Terminal 2 at DXB has no jet ways, everyone takes a bus to their plane then goes up stairs, being Business Class we had a special Business Class only bus that took us and we boarded last, after everyone else (EXCEPT the stragglers). Had a juice before take off, nice snack options, a really good gluten free meal (better than the business class meal on Qatar and British) and Tattinger champagne that kept being refilled. More snacks before landing. I watched Moana, I liked it. 

We arrived in Tbilisi. The airport is small and right after the jet bridge is passport control. We were the first 2 through the non-Georgia citizens passport control. We got our bags and met the driver. We rode up in a Mercedes Sprinter van to Gudauri, it was about 2.5 hours. We passed lots of farmland, sheep, cows, some stray/village dogs. We arrived to the Marco Polo Hotel and got our room, which was above the 4 lane bowling alley, causing somewhat of a racket. We had dinner at the hotel, I had chicken tabaka and Marcus had a stew whose name I didn't get. Everything was good. We explored the hotel and walked down to a grocery store called Smart that has a chipmunk as it's emblem. They were COMPLETELY out of all bottled water. Lots of stuff is imported from Russia and there was all types of booze. We bought 3 bottles of Georgian wine and walked back to the hotel. The bowling noise was annoying and the bed was not that comfortable but we eventually fell asleep. 

Monday, Feb 19  - Gudauri
We woke up and went for breakfast. Lots of Georgian food items. I had a really thin yogurt that I drank, some Georgian and other cheeses, and good brewed coffee. Then Marcus went to rent equipment and go ski and I went to the room to pout about it. I called the spa and made an appointment, and I walked back to the Smart store, which still had no water, but then stopped in a tiny market on the way back and got some water there. Then it was back to the room. It was a lesson in grace. The first part of the trip was supposed to be us snowboarding and skiing and taking free-ride classes. Instead I was in the room chugging ბორჯომი water, which supposedly has healing powers whiled Marcus skied. It was hard.    

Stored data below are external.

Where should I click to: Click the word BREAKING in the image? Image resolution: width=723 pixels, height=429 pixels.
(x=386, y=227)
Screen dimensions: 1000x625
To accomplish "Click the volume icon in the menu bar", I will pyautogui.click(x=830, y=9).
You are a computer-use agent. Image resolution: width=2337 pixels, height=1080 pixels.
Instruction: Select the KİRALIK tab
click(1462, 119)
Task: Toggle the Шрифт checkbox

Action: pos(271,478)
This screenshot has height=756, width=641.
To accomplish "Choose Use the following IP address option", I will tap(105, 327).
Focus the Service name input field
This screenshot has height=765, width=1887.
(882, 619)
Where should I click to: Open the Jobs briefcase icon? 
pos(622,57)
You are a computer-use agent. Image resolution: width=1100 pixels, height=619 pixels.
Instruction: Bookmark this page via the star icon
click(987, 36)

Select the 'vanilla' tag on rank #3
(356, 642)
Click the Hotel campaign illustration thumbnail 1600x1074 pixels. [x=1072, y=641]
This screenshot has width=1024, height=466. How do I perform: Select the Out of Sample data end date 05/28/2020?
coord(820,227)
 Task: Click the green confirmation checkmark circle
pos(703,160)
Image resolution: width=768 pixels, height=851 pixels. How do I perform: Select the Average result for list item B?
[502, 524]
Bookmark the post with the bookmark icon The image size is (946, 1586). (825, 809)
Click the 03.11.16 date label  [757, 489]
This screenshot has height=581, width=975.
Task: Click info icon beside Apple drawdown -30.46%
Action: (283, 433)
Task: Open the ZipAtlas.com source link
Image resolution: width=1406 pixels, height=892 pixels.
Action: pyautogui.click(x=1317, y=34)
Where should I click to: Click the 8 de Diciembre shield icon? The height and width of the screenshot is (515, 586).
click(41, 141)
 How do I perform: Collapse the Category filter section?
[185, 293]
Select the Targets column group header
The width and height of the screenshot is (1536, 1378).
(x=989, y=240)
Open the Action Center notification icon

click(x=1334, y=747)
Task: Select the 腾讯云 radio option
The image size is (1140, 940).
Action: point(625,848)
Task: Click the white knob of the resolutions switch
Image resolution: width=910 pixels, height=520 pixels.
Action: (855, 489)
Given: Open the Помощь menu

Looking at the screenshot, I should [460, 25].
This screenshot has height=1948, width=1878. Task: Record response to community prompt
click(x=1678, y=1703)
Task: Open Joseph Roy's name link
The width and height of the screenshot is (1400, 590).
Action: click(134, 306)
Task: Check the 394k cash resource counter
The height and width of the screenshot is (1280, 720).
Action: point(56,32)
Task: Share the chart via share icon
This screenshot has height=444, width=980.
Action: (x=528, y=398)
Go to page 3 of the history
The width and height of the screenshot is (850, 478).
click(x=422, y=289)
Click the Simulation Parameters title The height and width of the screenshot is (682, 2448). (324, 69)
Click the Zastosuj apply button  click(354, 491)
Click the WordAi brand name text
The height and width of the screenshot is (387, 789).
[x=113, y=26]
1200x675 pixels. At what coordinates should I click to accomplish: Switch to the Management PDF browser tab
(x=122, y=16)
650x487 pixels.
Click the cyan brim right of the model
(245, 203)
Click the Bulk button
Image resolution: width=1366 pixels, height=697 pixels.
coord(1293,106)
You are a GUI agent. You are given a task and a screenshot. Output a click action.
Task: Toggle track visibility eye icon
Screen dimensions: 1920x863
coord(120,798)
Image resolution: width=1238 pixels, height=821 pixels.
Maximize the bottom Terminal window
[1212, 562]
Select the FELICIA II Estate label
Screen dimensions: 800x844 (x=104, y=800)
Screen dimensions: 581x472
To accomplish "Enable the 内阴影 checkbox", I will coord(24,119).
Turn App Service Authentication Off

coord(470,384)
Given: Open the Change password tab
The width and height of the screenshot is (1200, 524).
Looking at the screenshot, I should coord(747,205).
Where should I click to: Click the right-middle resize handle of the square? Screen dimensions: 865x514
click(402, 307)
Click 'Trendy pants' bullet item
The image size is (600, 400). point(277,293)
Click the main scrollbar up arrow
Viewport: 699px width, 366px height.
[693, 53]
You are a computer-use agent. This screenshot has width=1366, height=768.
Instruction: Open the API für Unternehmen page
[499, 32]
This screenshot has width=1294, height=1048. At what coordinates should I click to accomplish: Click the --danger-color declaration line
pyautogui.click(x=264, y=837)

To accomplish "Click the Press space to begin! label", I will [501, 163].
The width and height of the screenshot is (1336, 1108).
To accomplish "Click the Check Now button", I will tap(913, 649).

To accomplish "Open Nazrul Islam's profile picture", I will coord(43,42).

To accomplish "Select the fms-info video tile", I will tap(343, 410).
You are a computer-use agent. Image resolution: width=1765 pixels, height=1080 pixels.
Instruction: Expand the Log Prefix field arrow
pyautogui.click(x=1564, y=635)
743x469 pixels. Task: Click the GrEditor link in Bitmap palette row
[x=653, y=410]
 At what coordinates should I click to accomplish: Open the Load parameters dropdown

Marcus came back and reported that it was icy, still not sure if he was trying to make me feel better or if it actually was. We took a cab up to "New Gudauri." I isn't that far but it is a windy, pot-hole riddled road that isn't really safe to walk up unless you know what you are doing. It ends up being about an 8-10 minute drive with all the pot-hole dodging and sharing of the road. The taxi driver was happily surprised by my "madloba" (thank you) when we go there. We had giltwein at a bar with currency from all over the world. 

 
There was not any USD, but we don't carry USD most of the time so I didn't have any to leave, and there were already dirhams. Then we found a restaurant. I had mchadi (corn bread) and pork mtsvadi (skewer) and Marcus had khachapuri for Whitney. I also had some wine, they were out of the one I wanted so the guy gave Marcus twice the amount of another but put it in a coffee cup so no one could see it. It was a semi-dry sweet, not bad, not great. We went outside and sat on bean bags. 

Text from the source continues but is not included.